Seja porque ainda achavam que essa percepção é ainda reversível, seja porque, caso uma crise política ocorra, querem tentar transferir a responsabilidade da mesma para os socialistas, optaram agora por “esticar a corda”. O Governo recusou esse caminho. E fez bem. Porque uma coisa é negociar e outra, muito diversa, capitular perante o absurdo. Pena é que, mesmo assim, renove neste Orçamento os erros em que há anos vem incorrendo e que tantos prejuízos para o País têm gerado.

A segunda conclusão é que se tornou visível – mais do que alguma vez o tinha sido – que os entendimentos á esquerda sempre foram totalmente artificiais, motivados apenas pelo interesse em exercer o poder (ou em o influenciar directamente).

Como é óbvio, nada une partidos que discordam em temas tão essenciais para a governação como o modelo de integração europeia, a pertença ao euro ou o respeito pelas regras que, em matéria de défice e de dívida pública, constam do Tratado Orçamental. Nada, a não ser o seu próprio interesse.

Só que, em política, os arranjos de conveniência não sobrevivem às dificuldades. Daí que, quando o tempo foi de maior desafogo (largamente em consequência do acerto da acção do Executivo liderado por Pedro Passos Coelho), as divergências foram tacticamente dissimuladas.

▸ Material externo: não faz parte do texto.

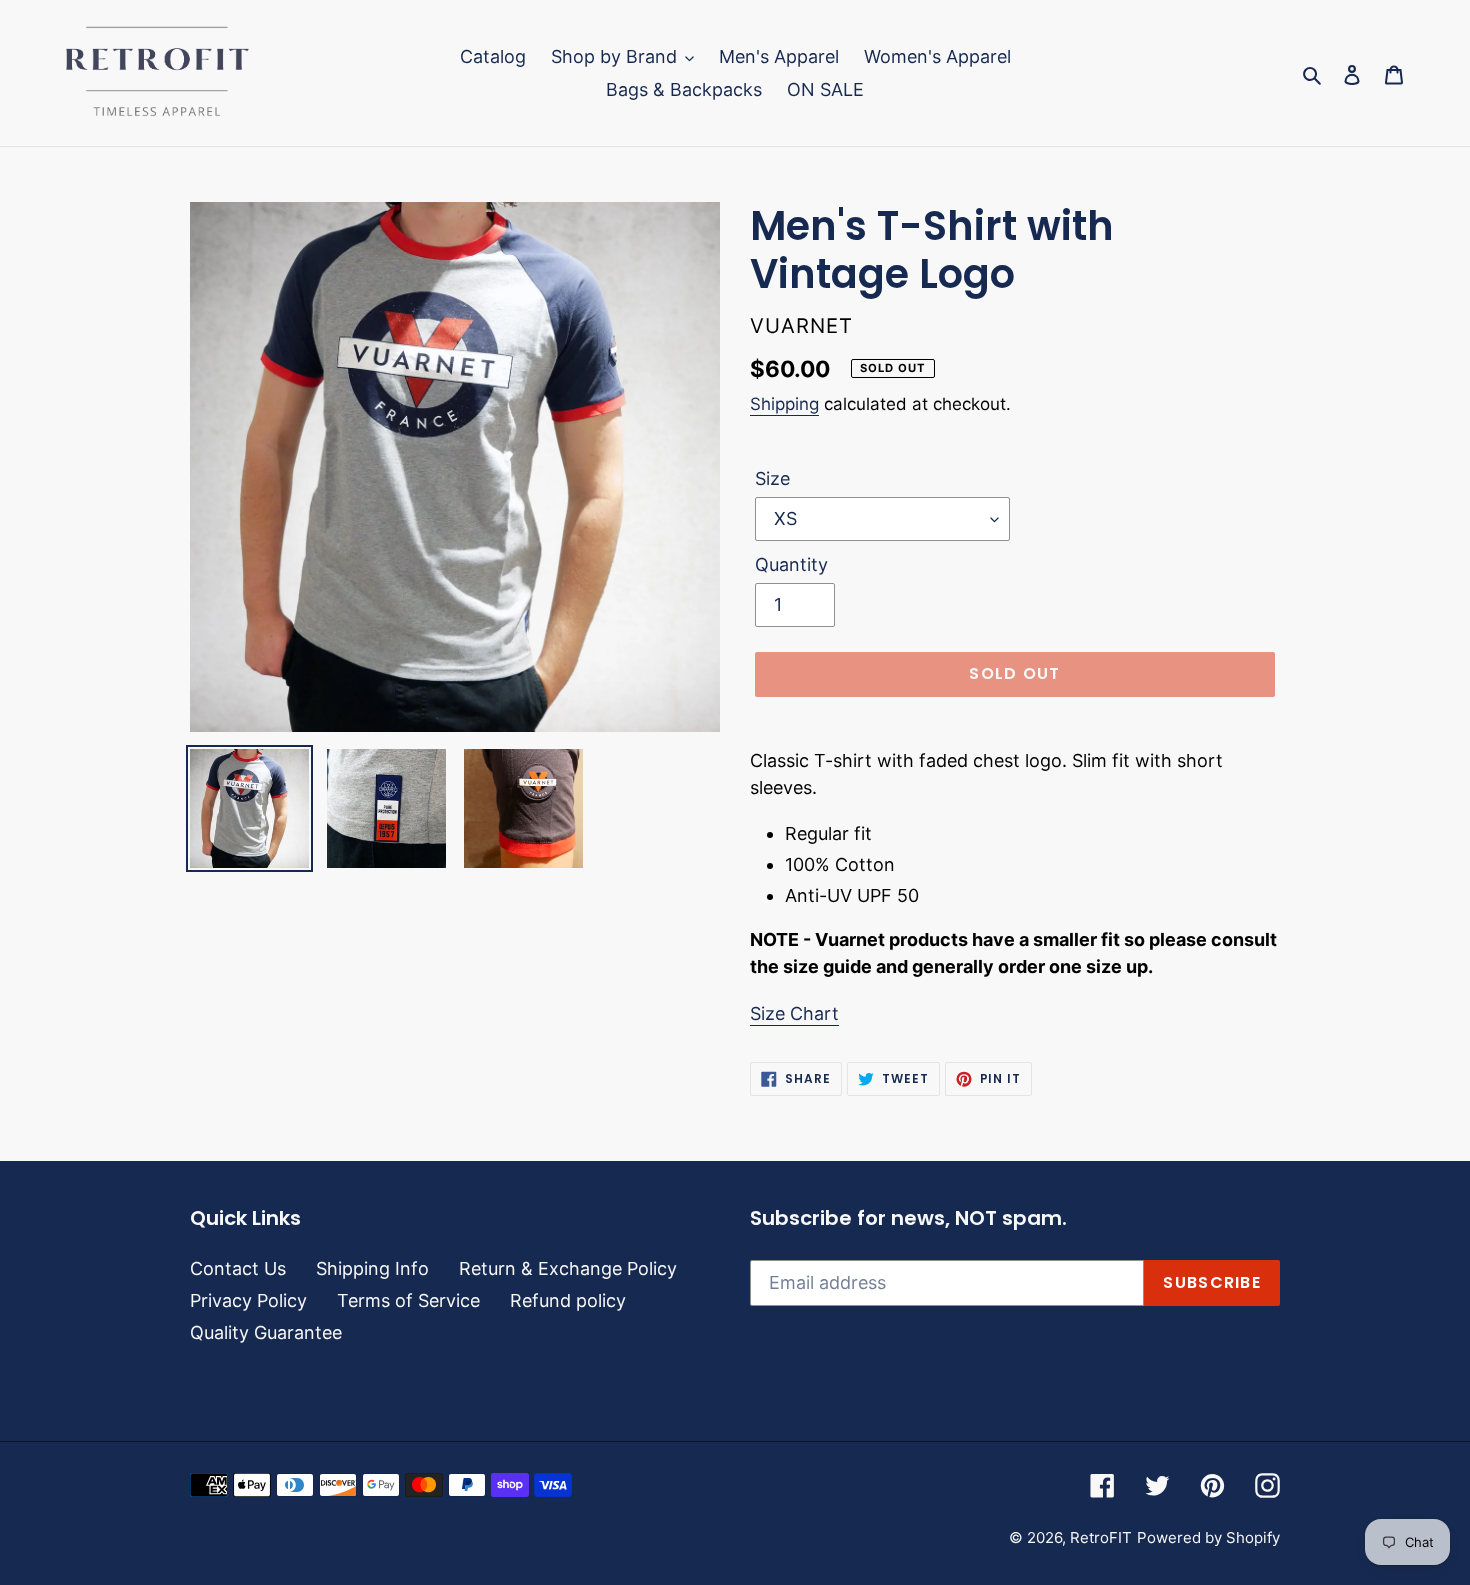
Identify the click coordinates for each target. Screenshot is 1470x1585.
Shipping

Mas agora, quando tempos muito complexos se avizinham, a lógica que impera é a de “cada um por si”.

A terceira conclusão é que Cavaco Silva estava certo quando impôs, como condição para dar posse ao anterior Governo, a celebração de acordos escritos entre os integrantes da geringonça, em ordem a assegurar condições para a manutenção da estabilidade no decurso temporal de uma legislatura.

Se não se pode confiar nos partidos de esquerda e de extrema-esquerda e, muito menos, na genuinidade do relacionamento que entre si estabelecem, é necessário, em nome do interesse nacional, “amarrá-los” a compromissos claros e substantivos. Marcelo Rebelo de Sousa foi menos prudente. Dispensou essa exigência, permitindo a navegação à vista de um Governo sem maioria no Parlamento. As consequências disso são, agora, evidentes.

A quarta conclusão, e porventura a de maior alcance estrutural, tem que ver com desenvolvimentos no funcionamento do nosso sistema político, que da actual situação podem emergir.

Numa atitude inédita, e com o objectivo assumido de pressionar a viabilização do Orçamento, o Presidente da República anunciou que, caso isso não ocorresse, avançaria para a dissolução da Assembleia da República e a consequente convocação de eleições antecipadas. Ora, essa atitude suscita duas observações.

Em primeiro lugar, ela parece querer conferir ao Presidente da República, no âmbito do sistema de governo semipresidencialista, uma centralidade que se afigura de difícil compatibilização com o estatuto que a Constituição lhe confere. Com efeito, a função de um Presidente da República, que, como o nosso, preside, mas não governa, é a de apaziguar conflitos, de prevenir crises e de as solucionar, caso ocorram. Não é, seguramente, a de criar, com a sua intervenção, condições para o seu agravamento, por melhores que sejam as suas intenções.

Em segundo lugar, porque há que recordar que, constitucionalmente, a demissão do Governo, por razões que não decorram da sua própria vontade, só pode ter por base a rejeição do seu programa, a aprovação de uma moção de censura ou a rejeição de um voto de confiança. Mas, ao ligar a rejeição do Orçamento à dissolução parlamentar, parece querer introduzir-se, implicitamente, uma causa adicional de queda do Governo. E isto porque, como é sabido, a dissolução parlamentar implica, necessariamente, a entrada em funções de um novo Governo após as eleições.

Por esse Mundo fora (e na Europa em particular), a reprovação de uma proposta orçamental obriga o Governo, naturalmente, a reformular o documento e a tentar, num segundo momento, obter os apoios que antes lhe faltaram (e isso, de resto, já sucedeu entre nós com o IV Governo Constitucional, liderado por Mota Pinto). E só quando, de todo em todo, tal tarefa se torna impossível, se avança para medidas mais extremas.

O Presidente da República optou por outro caminho. Não me parece uma leitura feliz, nem dos seus poderes constitucionais, nem da situação política. E digo-o com a consciência tranquila de quem não tem, pelo Executivo liderado por António Costa, qualquer simpatia. Porque a questão não é de conjuntura, mas de princípio.